Reflections on Power During Black History Month

By: Gordon Goodwin, Alex Frank

Community Engagement Racial Disparities February 21, 2023

This past November, during our bi-annual Facing Race Conference, community organizer Sendolo Diaminah–Co-Director and Founder of the Carolina Federation–made the following statement: “We have power, we want more, and we want to be responsible with it and be accountable to an ethic.” This bold statement was shared to challenge the audience of 3,000 racial justice advocates to “release our fear of power”, while elevating the importance of “being responsible with power”.

We offer this in the spirit of deep reflection this Black History month. We at Race Forward and the Government Alliance on Race and Equity (GARE) believe in the audacious dream of a multi-racial democracy. We envision a world without prisons, and one in which people of color thrive with power and purpose. But we have a long way to go.

In GARE, we support a network of over 400 city, state, regional jurisdictions, and state departments committed to advancing racial equity. And as we know, the work to advance racial equity requires disrupting and shifting power to the people most harmed and impacted by systemic racism. Within the John D. and Catherine T. MacArthur Foundation’s Safety and Justice Challenge (SJC) community, this often means letting go, making space, and centering the expertise of system-impacted people and frontline staff, while investing in infrastructure for community-led government accountability.

On the heels of Black History Month, our team will be hosting the SJC Racial Equity Cohort sites–Cook County, Pima County, Philadelphia, and New Orleans–in Montgomery, Alabama, on the Indigenous land of the Muscogee people, as the first of a three-part Learning Exchange Retreat series. We are gathering there to hold space, build solidarity, and deepen our collective learning about our history of colonization, genocide, enslavement, and mass incarceration, in order to support the Focused Racial Equity Cohort Sites’ work in that social, historical, and political analysis.

We will be joined by community leaders, people who have been harmed by the justice system, and government leaders seeking to make change from the inside. Preparing for this event reminds us of the generational trauma of our people, and the impact of that trauma today. But we do not want to use this platform to focus on trauma. Instead, let us center generational resilience.

Generational resilience lives in every cell of our bodies. It surfaces when we cook, share a meal, listen to music, soak our feet, dance, laugh, and cry. While generational resilience is a personal experience, it is also a political expression. We are reminded of Shaun Ginwright, an author, activist, and professor in the Africana Studies Department at San Francisco State University, and his writing about this: “Healing centered engagement is explicitly political, rather than clinical,” he writes. “When people advocate for policies and opportunities that address causes of trauma, such as lack of access to mental health, these activities contribute to a sense of purpose, power and control over life situations.”

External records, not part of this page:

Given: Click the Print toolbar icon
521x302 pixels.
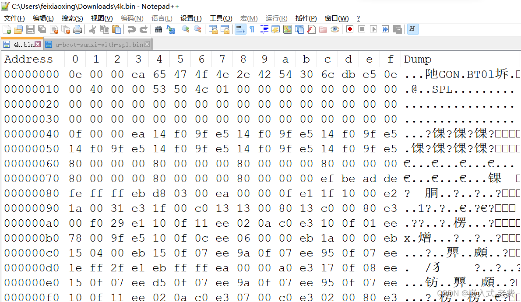Looking at the screenshot, I should point(77,30).
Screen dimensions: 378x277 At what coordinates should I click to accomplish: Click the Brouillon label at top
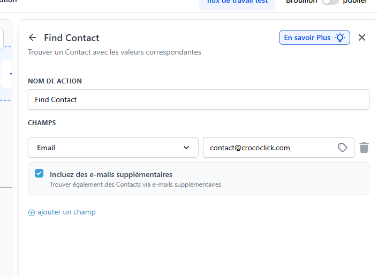[x=301, y=2]
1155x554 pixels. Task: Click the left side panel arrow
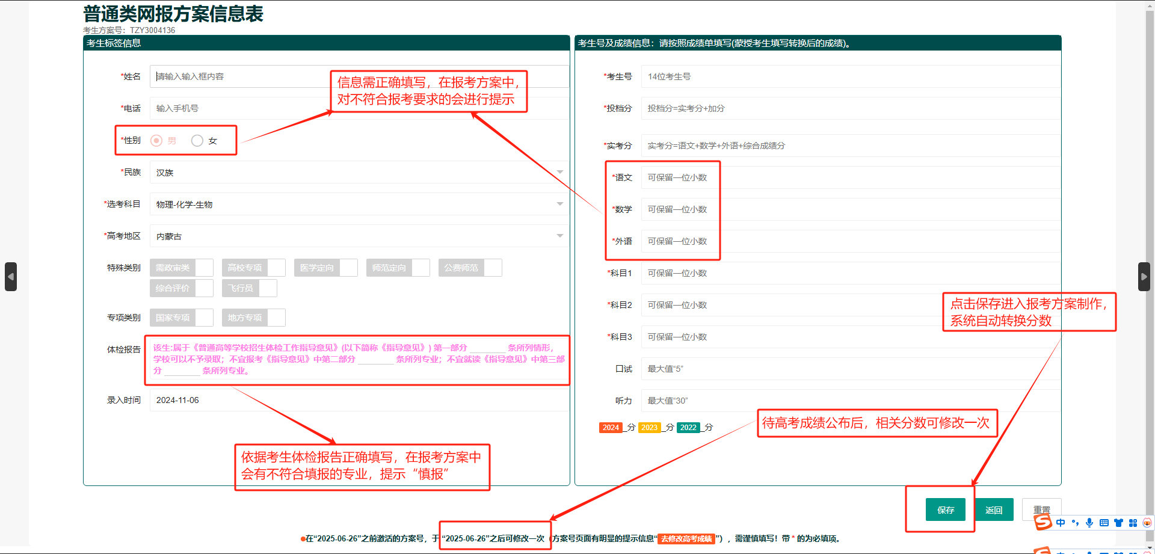point(11,277)
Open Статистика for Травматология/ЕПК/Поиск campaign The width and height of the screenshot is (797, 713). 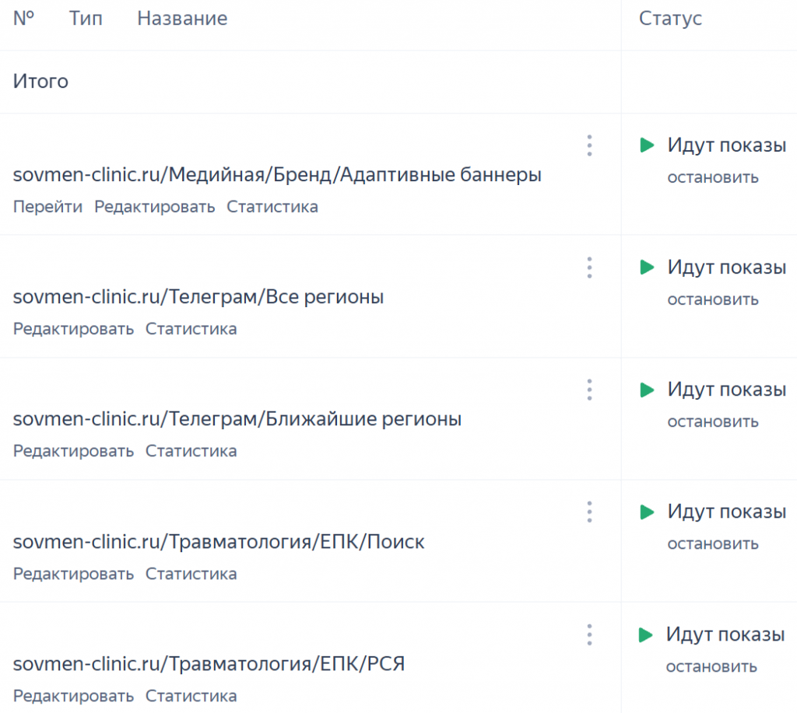(191, 574)
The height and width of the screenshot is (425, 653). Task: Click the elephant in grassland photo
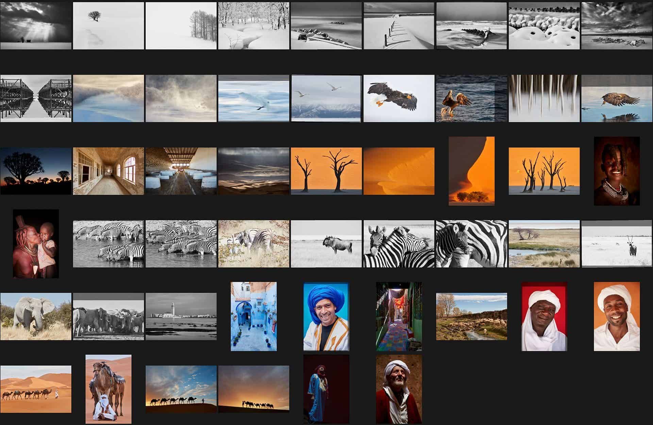point(36,316)
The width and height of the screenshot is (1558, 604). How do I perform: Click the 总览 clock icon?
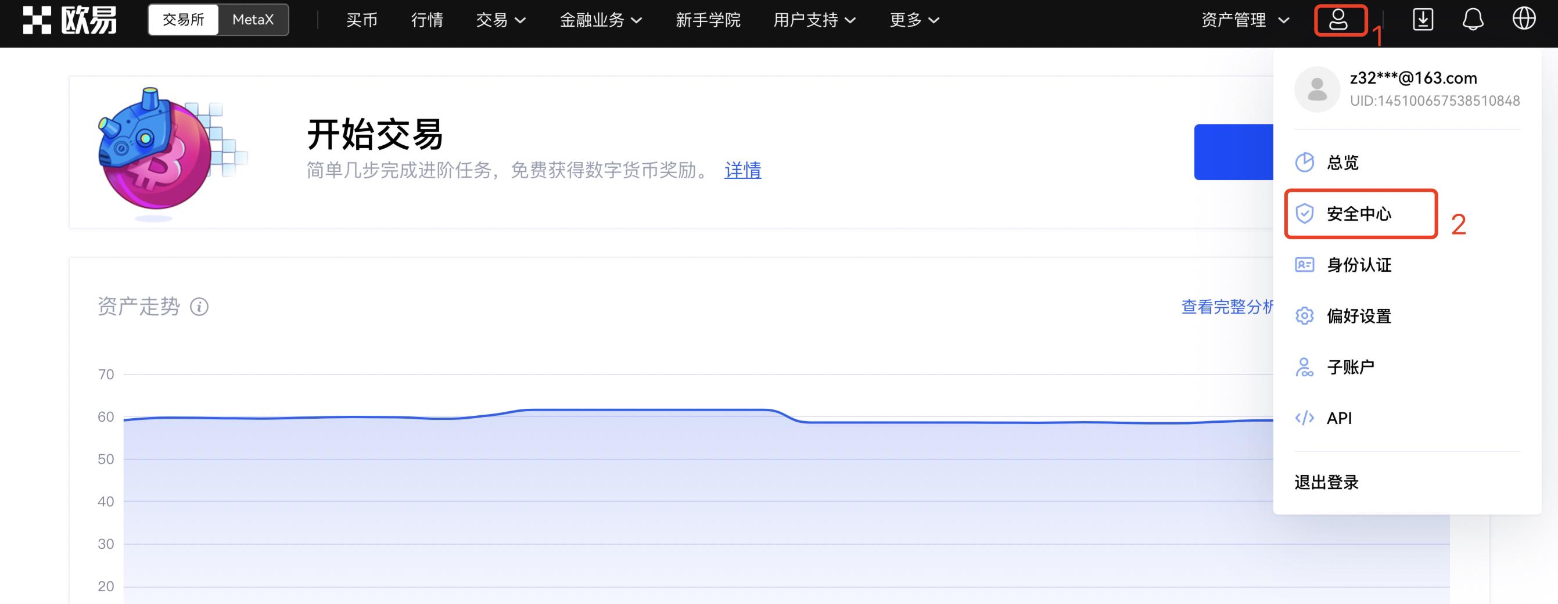1305,162
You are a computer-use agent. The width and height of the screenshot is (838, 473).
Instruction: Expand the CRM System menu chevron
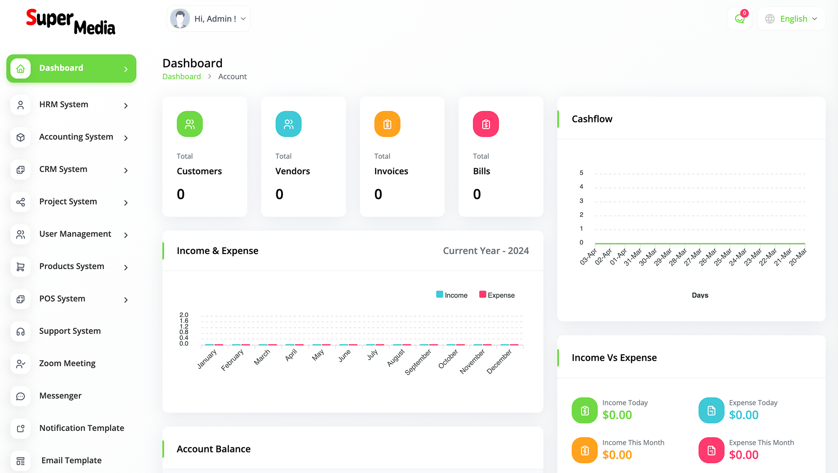pyautogui.click(x=126, y=170)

Earlier this month, we all witnessed Tyre Nichols killing at the hands of Memphis, Tennessee law enforcement as a result of being severely beaten and left uncared for. We, along with others across the country, grieve for Tyre’s family and his community which continues to recount how they have been terrorized by law enforcement. Public safety requires public trust; but the history of law enforcement was not built on trust, it was built on White supremacist “slave patrols” and a “law and order” paradigm that continues to haunt Black and Indigenous People of Color today.

Every day across the country, law enforcement agencies welcome a new cadre of officers who swear an oath not to a Governor, or a legislature, a Police Chief, Commissioner, or a political party, but to the United States Constitution. Yet, every year, thousands of Black and Indigenous People of Color lose their lives at the hands of law enforcement.

We cannot train or program our way out of this human rights crisis. We need to disrupt and shift power. What would it look like, and feel like, to shift power? To truly listen to and follow the leadership of the people most harmed by police brutality? To center our generational resilience? And in the words of Sendolo Diaminah, to “release our fear of power” while building our capacity to “be responsible with power”?